Where does the time go? Another year comes to an end and with so many interesting things being released in 2017, this was a tougher list than ever to compile. And with the world going to hell in a handcart and one of my musical heroes Chris Cornell dying on my birthday, it was an odd twelve months in pop culture. As in previous years these are purely and simply the things I personally liked the most across the last twelve months, rather than me declaring anything the 'best'.  You can look back on the 2016 list here

TV Drama – Legion


I wasn't sure if I was going to like the latest X-Men spin off from Fox, so colour me surprised that this was my favourite show of the year by some margin. Not only that, but I also feel that this show has massively raised the bar for TV superhero shows.
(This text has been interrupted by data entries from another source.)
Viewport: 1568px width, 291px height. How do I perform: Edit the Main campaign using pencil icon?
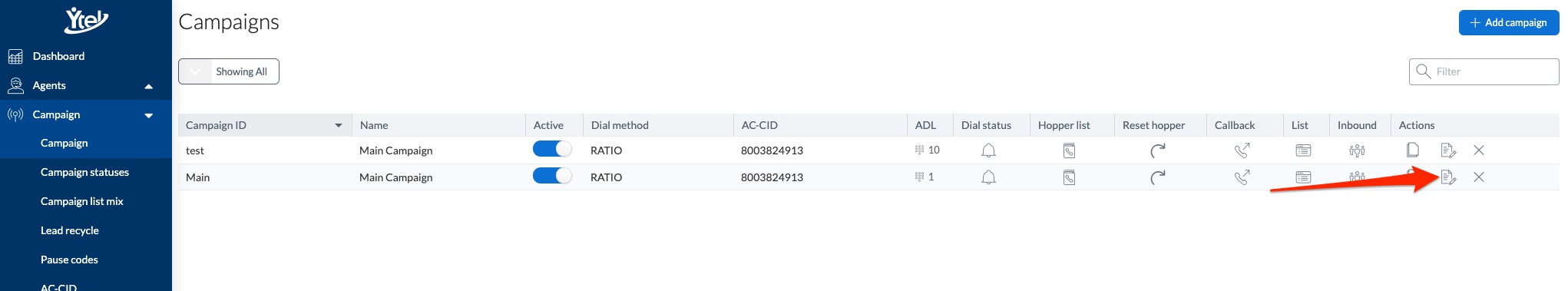coord(1448,177)
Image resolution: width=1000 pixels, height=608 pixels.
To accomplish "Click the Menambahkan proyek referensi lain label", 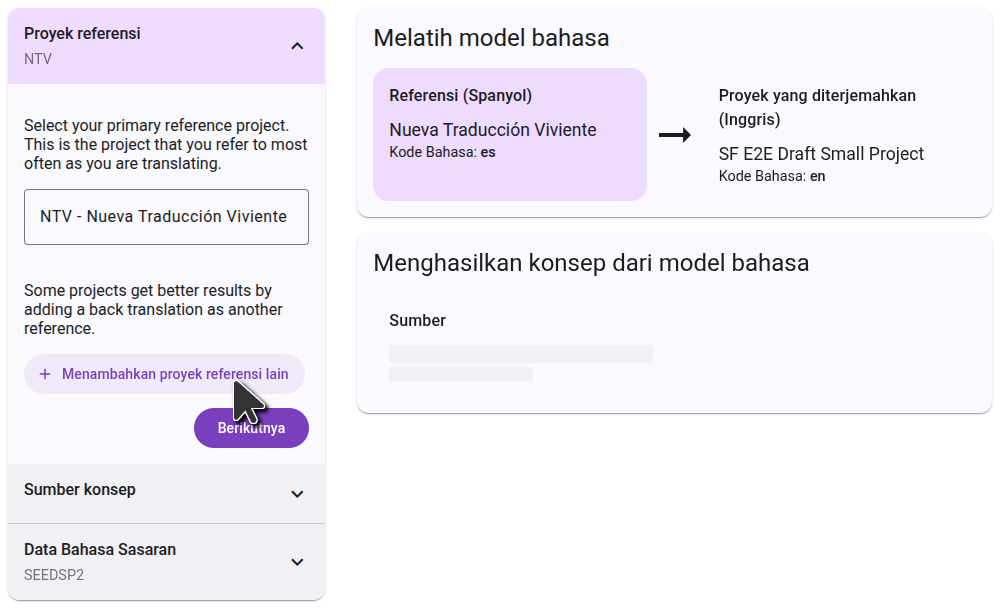I will click(175, 374).
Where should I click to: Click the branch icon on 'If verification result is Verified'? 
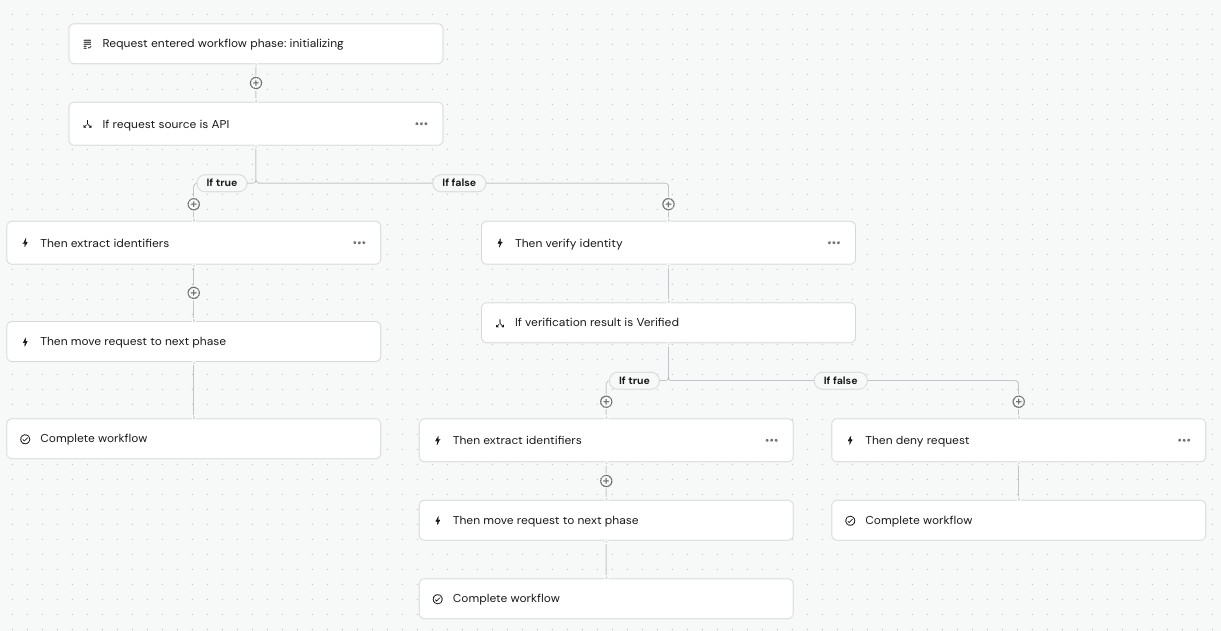point(500,322)
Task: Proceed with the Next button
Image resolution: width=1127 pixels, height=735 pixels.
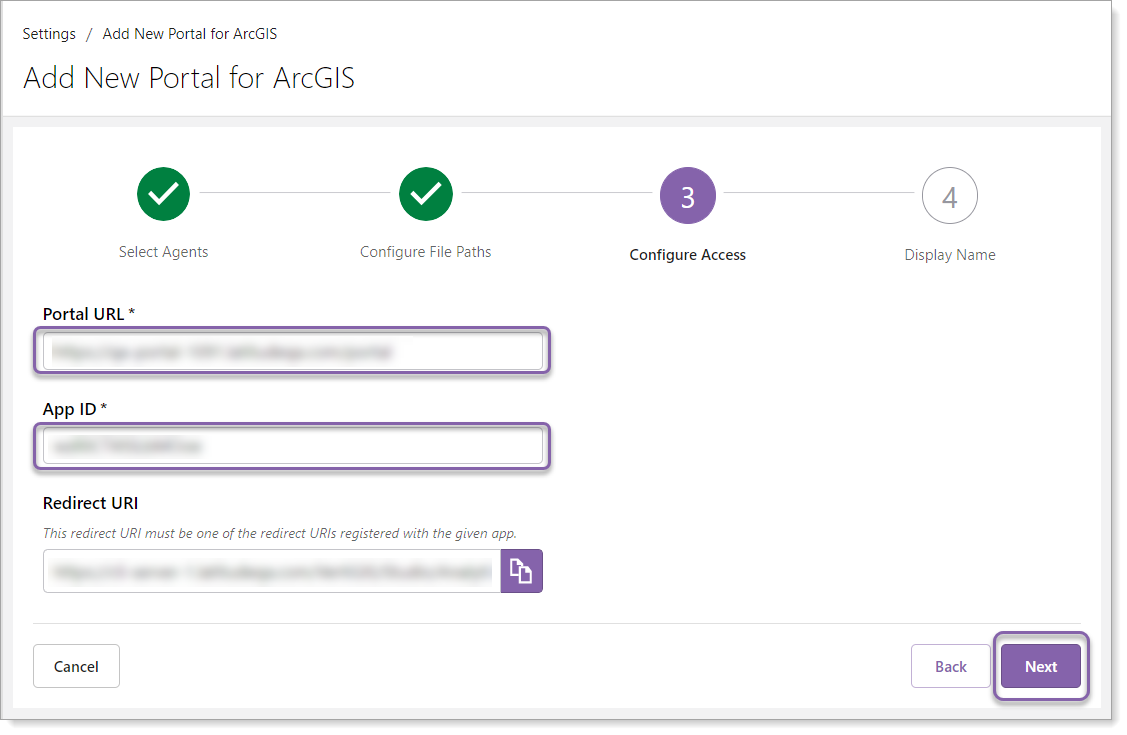Action: (x=1040, y=666)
As much as I've loved the Marvel Netflix shows (certainly up until Iron Fist), this show took more risks and was more creatively satisfying in its eight episodes than any of those shows have quite managed. Strong performances, shifting perceptions of reality, a mix of retro and modern styling, an amazing soundtrack including Pink Floyd and The Who, a character called Syd Barrett and an overall unnerving creepiness made this a must-watch. As much a sci-fi horror series as it is something from the X Universe, I loved every minute. Now I definitely need to watch showrunner Noah Hawley's other show, Fargo. I can't wait to see what they do in Season Two. 

Honourable mentions –  Star Trek Discovery was another unexpected treat. I'm not a particularly big Star Trek fan and those people I know who are Trekkies didn't seem to like this show too much. It certainly wasn't perfect, but the fact it didn't religiously stick to what you expect from a Star Trek series is what I liked most about the first half of the debut season. Strip it of the Trek mantle and it would have been an epic piece of quality sci-fi regardless, boldly going where a TV show like this hadn't gone before.  Another space set sci-fi that came close to being my favourite this year was The Expanse, I watched both seasons, but it was only the second one that was actually from 2017. I liked the first season, but loved the second, the characterisation got stronger and so did the plot, as things that were set up started to pay off. It's definitely a series I would heartily recommend. 


Taboo was another interesting new show this year, but anything with Tom Hardy in it was always going to be well worth watching. GLOW took us into the world of Women's Wrestling and managed to be both engaging and unpredictable in equal measure. Among the returning shows Better Call Saul, Game of Thrones and especially Stranger Things did a great job of building on what went before and made me excited to see what the next series has to offer. 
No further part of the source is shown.